Novas estratégias serão replicadas na 2ª etapa do Teste de Segurança da Urna

De 15 a 17 de maio, equipes da PF e da UFMS estarão no TSE para participar do Teste de Confirmação e verificar se achados foram corrigidos

Brasília – No próximo mês, o Tribunal Superior Eleitoral (TSE) dará início à segunda etapa da 7ª edição do Teste Público de Segurança da Urna (TPS), chamada de Teste de Confirmação, que ocorrerá de 15 a 17 de maio, no edifício-sede da Corte, em Brasília (DF). Os investigadores que obtiveram algum avanço na primeira fase do TPS, realizada em 2023, voltarão ao TSE com o objetivo de verificar se as melhorias implementadas pela equipe da Secretaria de Tecnologia da Informação (STI/TSE) foram suficientes para barrar as investidas.

(Foto: Divulgação / TSE)

Quem participa do Teste de Confirmação?

Participarão do Teste de Confirmação os grupos compostos por investigadoras e investigadores da Polícia Federal (PF) e da Universidade Federal de Mato Grosso do Sul (UFMS). Embora nenhuma ofensiva realizada na primeira fase do Teste da Urna tenha comprometido a integridade e o sigilo do voto, a Comissão Avaliadora do evento recomendou a repetição de cinco planos de testes executados pelas instituições. O objetivo é verificar se os achados foram corrigidos a tempo das Eleições Municipais de 2024, marcadas para outubro.

Quais serão os planos executados?

Nos dias 15, 16 e 17 de maio, a PF replicará três dos seis testes executados no TPS 2023. No primeiro deles, a entidade verificou uma inconsistência no processo de inicialização, com a carga de uma mensagem não prevista exibida na tela da urna. Em outro plano, o grupo identificou um comportamento imprevisto no procedimento de carga que foi devidamente tratado pelo Tribunal. Na terceira e última investida, a PF tentará acessar novamente a área em que ficam os sistemas utilizados nos computadores que apoiam a preparação das urnas eletrônicas.

A UFMS propôs duas contribuições para a evolução de sistemas eleitorais. No próximo mês, os integrantes do grupo analisarão se as sugestões de melhorias foram incorporadas aos sistemas. O primeiro teste a ser repetido em 2024 sugere uma análise mais abrangente no sistema de controle de acesso envolvendo a linguagem de programação Python no software JE-Connect, que não faz parte da urna, mas é usado na transmissão dos dados para totalização (soma) no TSE. Já o segundo diz respeito ao Subsistema de Instalação e Segurança (SIS) e aos privilégios de aplicativos executados nas estações de trabalho para que não seja possível editá-los.

O que é o TPS?

O Teste de Segurança da Urna acontece desde 2009 e é um dos símbolos da transparência eleitoral.
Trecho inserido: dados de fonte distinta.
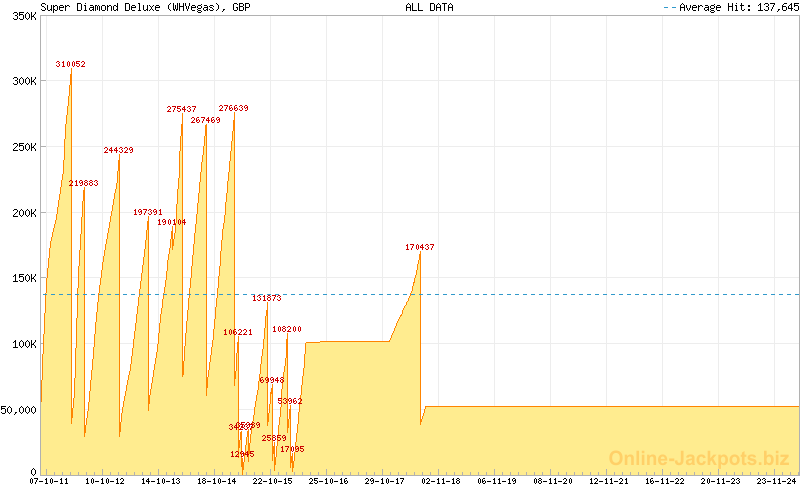This screenshot has width=800, height=490.
Task: Select the 170437 peak label
Action: pyautogui.click(x=419, y=246)
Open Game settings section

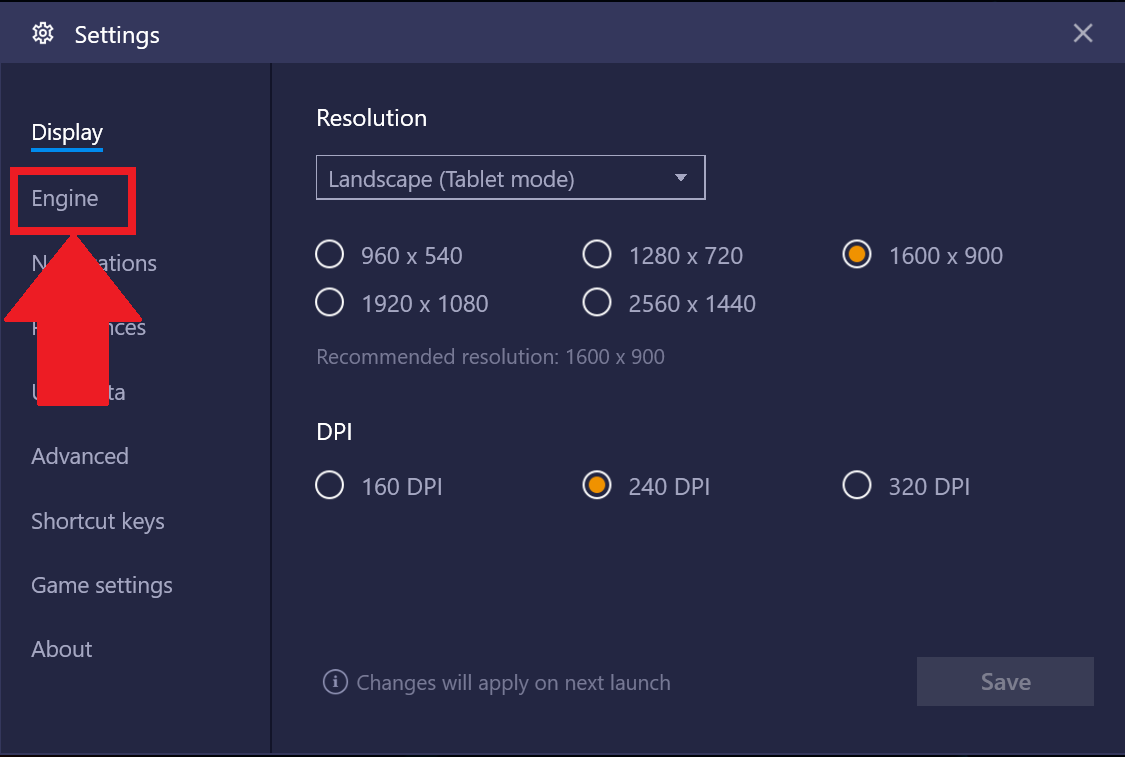click(x=102, y=586)
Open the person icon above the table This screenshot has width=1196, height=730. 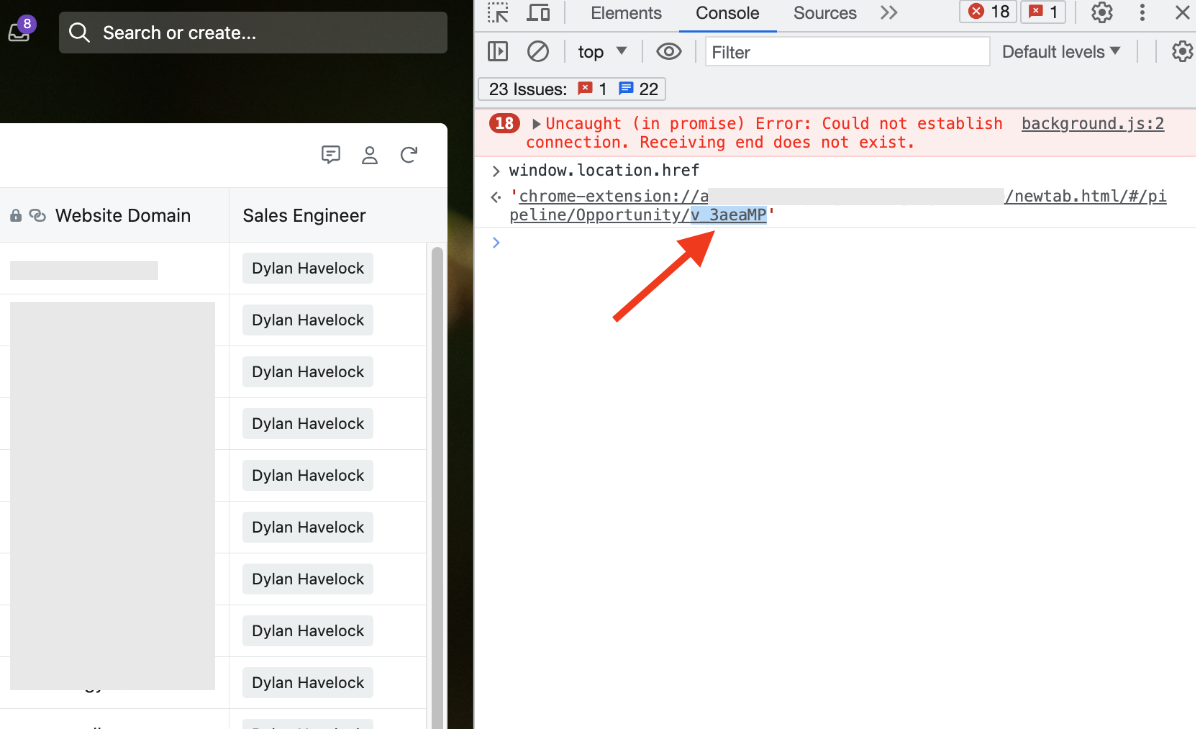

O evento é uma das oportunidades de fiscalização do processo eleitoral e faz parte do ciclo de desenvolvimento dos sistemas de votação, apuração, transmissão, recebimento de arquivos e apoio aos processos de auditoria da urna eletrônica.
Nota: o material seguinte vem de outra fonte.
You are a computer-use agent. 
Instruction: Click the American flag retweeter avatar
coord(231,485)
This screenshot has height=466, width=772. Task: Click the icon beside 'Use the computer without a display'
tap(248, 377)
Acesse a página do evento.

Entre os dias 27 de novembro e 2 de dezembro de 2023, especialistas em computação de todo o país estiveram no Tribunal para testar as barreiras de proteção da urna. Ao longo daquela semana, essas pessoas tentaram alterar a destinação ou fragilizar o sigilo do voto. Antes de executar os planos de testes, os participantes tiveram acesso ao código-fonte das urnas para subsidiar as investidas colocadas em prática no TPS.

Pesquisadores da Universidade de São Paulo (USP), uma das mais renomadas instituições de ensino do país, participaram presencialmente do Teste da Urna. Um total de 15 pesquisadores do Laboratório de Arquitetura e Redes de Computadores (Larc) da Escola Politécnica da instituição (Poli-USP) acompanharam as investigadoras e os investigadores na execução dos planos de teste nas urnas eletrônicas e sistemas correlatos.

Recordes registrados em 2023

Foram 85 pré-inscritos no Teste da Urna, o maior número de todos os anos. Em 2021, o evento recebeu 39 pré-inscrições, e em 2019 foram contabilizadas 18. Houve um total de 16 inscrições aprovadas, uma a mais que em 2021. Em 2019, foram sete inscrições homologadas.

O TPS 2023 teve a participação de 33 investigadoras e investigadores, que executaram 35 planos, contra 29 em 2021 e 14 em 2019.

participação feminina foi outro marco da 7ª edição: do total de 33 participantes que efetivamente executaram seus planos (três inscritos desistiram), seis foram mulheres, sendo duas investigadoras individuais e quatro que atuaram em equipes. A edição de 2021 contou com duas participantes. Em 2019, nenhuma mulher esteve entre as pessoas que participaram do teste.